Pavee Lackeen is filmed in what looks like standard definition Digital Video and in documentary fashion, which means that there are no lighting rigs set up. The quality is therefore fairly basic, and necessarily so. In those terms, the transfer here is just about perfect. This is not the kind of film that would benefit from a HD transfer, since you are not going to improve on the quality of the original source materials.

Likewise, there are no sound booms or hi-definition technology to pick up every nuance of dialogue here. It was probably recorded directly on the camera with the image. Consequently the sound can be a bit dull and muffled and with the thick, impenetrable southern Irish accents, comprehension can often be very difficult. I’m reasonably familiar with this accent, but still had difficulty with some sequences, so I suspect it might be much more difficult for anyone outside Ireland.

Considering the difficulties in understanding some of the dialogue, subtitles are pretty much essential and fortunately they are presented here as an option. Following every word however is not essential to the film. I think you can grasp the meaning and intent much more from the circumstances and locations. But including subtitles for hard of hearing, particularly for this film, is commendable, and they do an excellent job of capturing what is spoken.

Trailer (1:30)
The trailer is presented in anamorphic widescreen and displays all the qualities of the film and its subject.

Director and Writer’s Commentary
The commentary reveals that the film is not as improvised as it looks, with a lot of effort going into casting, continuity, costumes, clearing of music rights and getting permission to use certain locations. Background information is provided on the Irish travelling community, the real-life characters and the locations used, as well as what is happening in some scenes – which is useful since it is not always clear.
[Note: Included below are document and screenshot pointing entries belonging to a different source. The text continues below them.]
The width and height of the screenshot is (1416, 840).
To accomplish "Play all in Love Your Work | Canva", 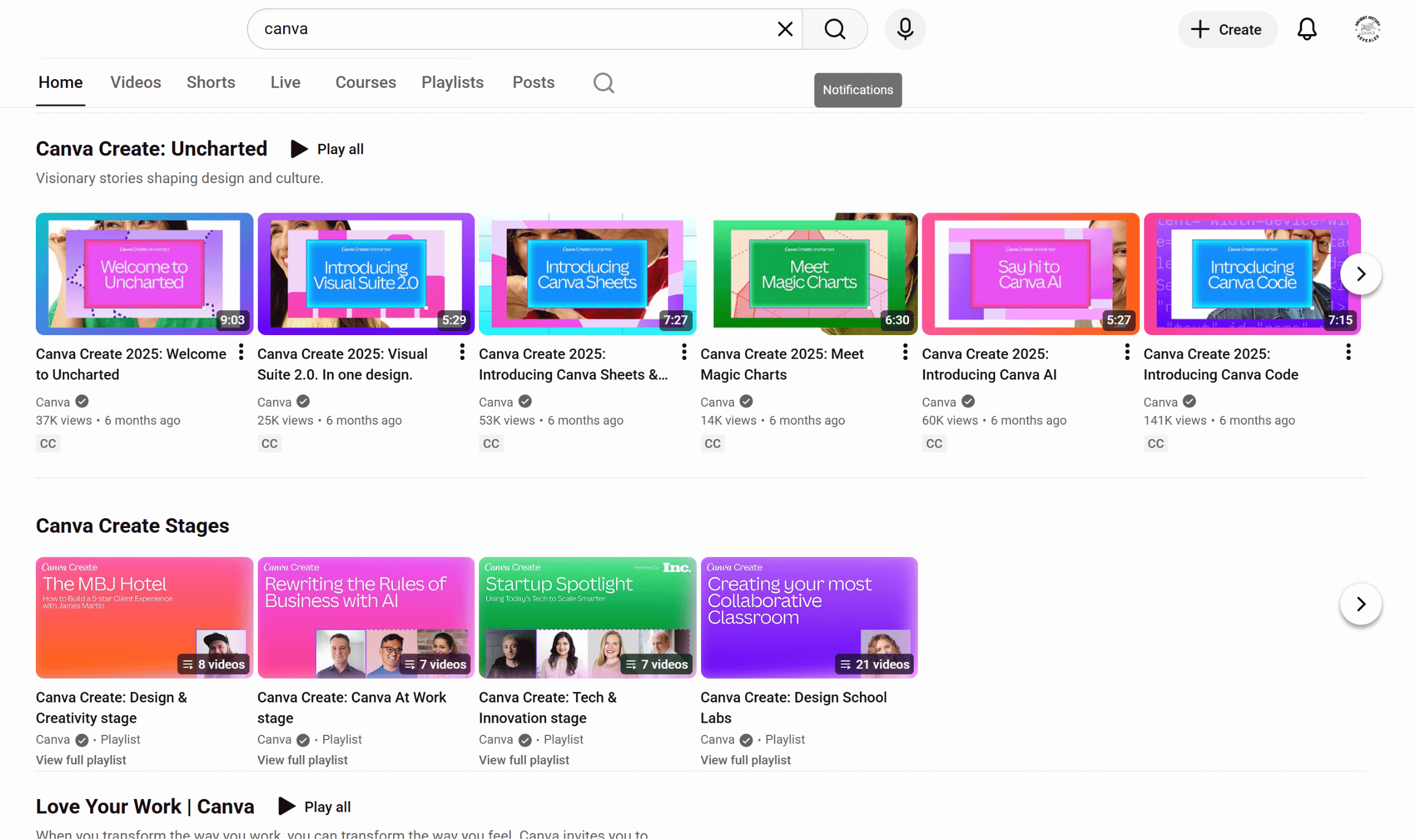I will [315, 806].
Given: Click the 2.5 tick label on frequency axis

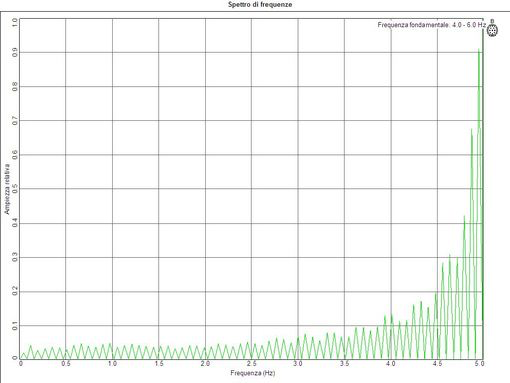Looking at the screenshot, I should coord(252,363).
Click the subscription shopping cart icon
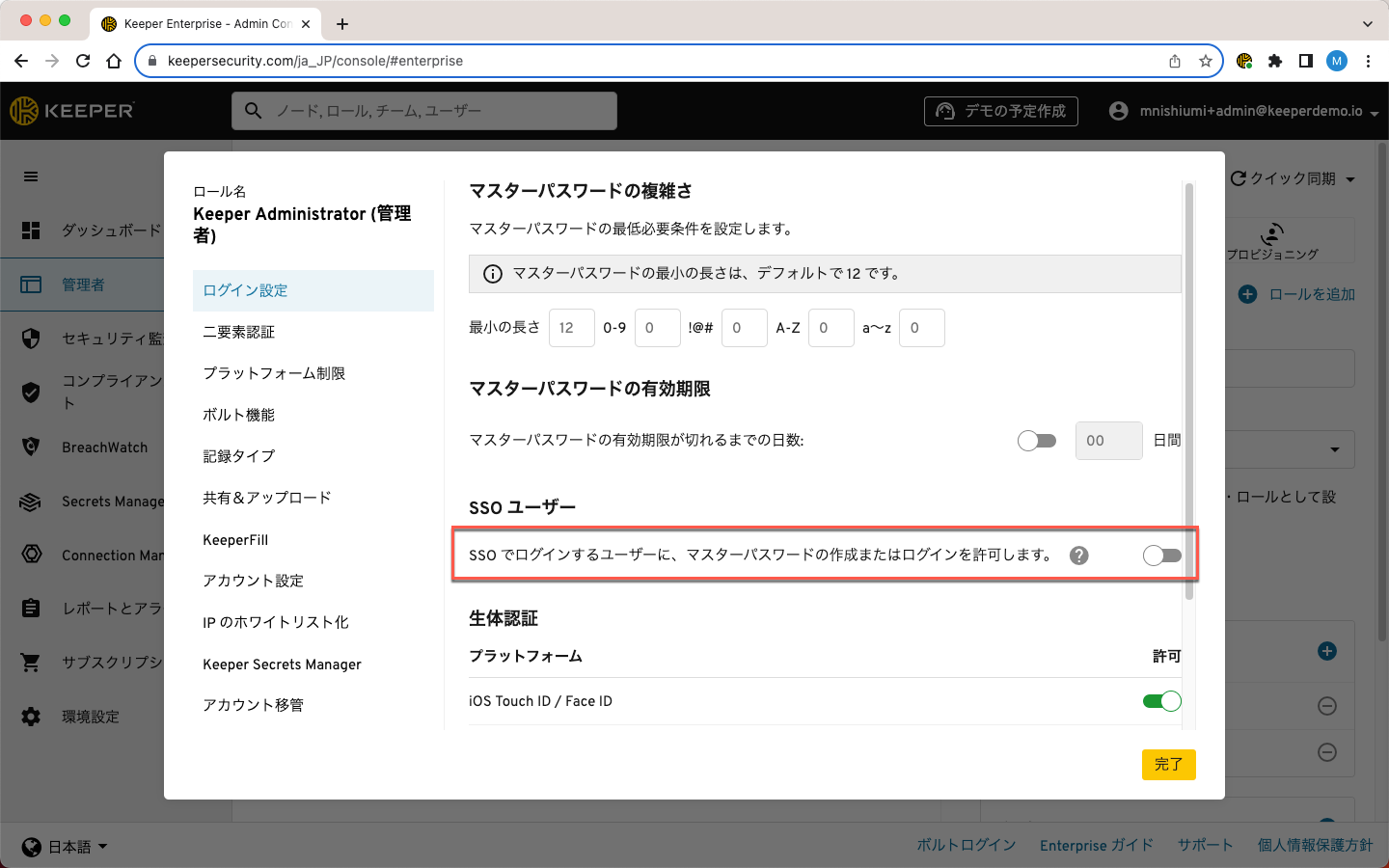 (x=31, y=663)
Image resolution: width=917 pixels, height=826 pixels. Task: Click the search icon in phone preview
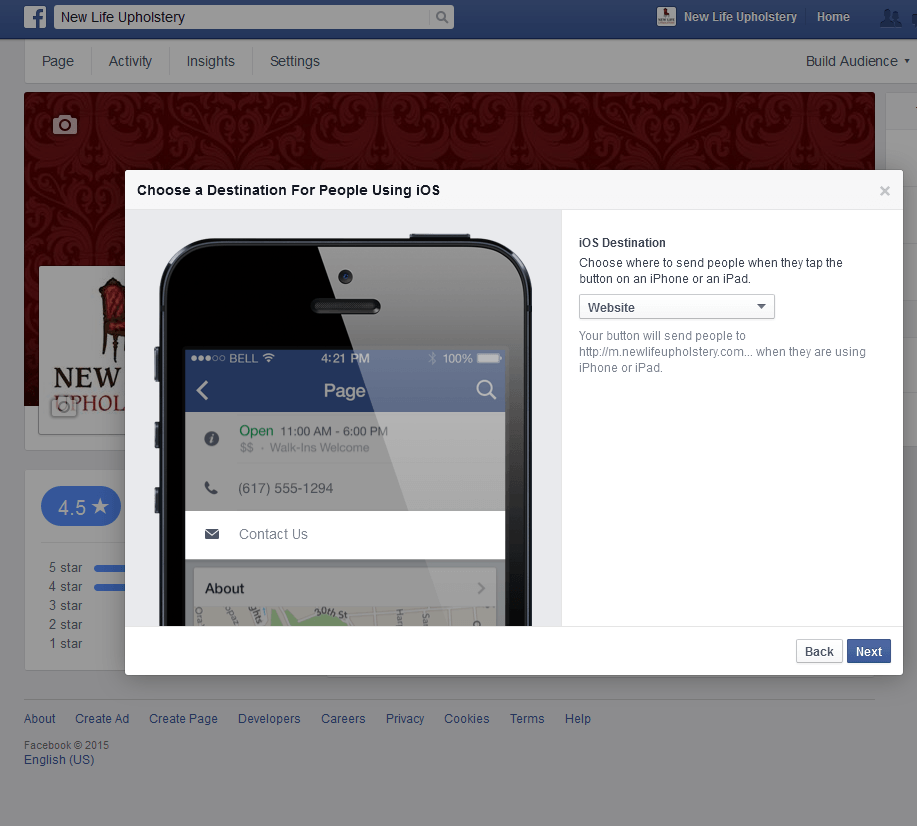[486, 390]
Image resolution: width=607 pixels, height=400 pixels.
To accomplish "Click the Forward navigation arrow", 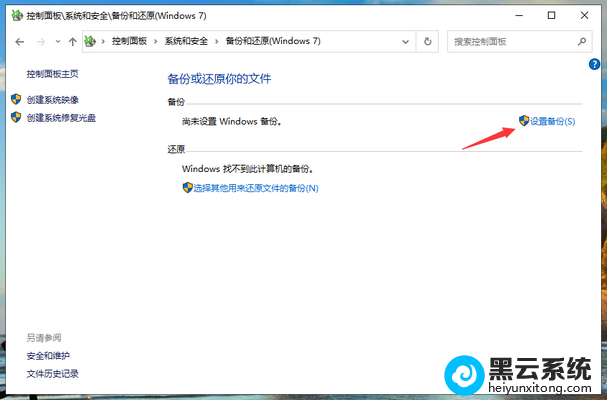I will (40, 42).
I’d have preferred an interview rather than a commentary however, since I would have liked to hear more about why the filmmakers made the film, what they hoped to achieve and the reaction the film has had.

Director’s Photo Montage (2:52)
Originally a photographer, Perry Ogden took a number of photographs while researching the film and during its making. They are excellent, showing many of the film’s cast in a relaxed, natural, and carefree manner.

The naturalistic semi-documentary approach of Pavee Lackeen is quite deceptive, leaving the viewer never quite knowing what is scripted and what is improvised or real. The director and writer in the commentary also surprisingly confess that the travelling people actors would never do in real-life many of the things they are shown to do in the film. It’s clear however, that it is meant to present a bigger picture than a documentary about one family. The fact that the filmmakers are able to do this without the viewer feeling that any of the situations are contrived or that any of the performances are anything less than real is quite an achievement, and it gives the film tremendous force. These are not characters in a film that you will easily forget. Verve Pictures present the film exceptionally well on DVD, with a surprisingly strong selection of extra features.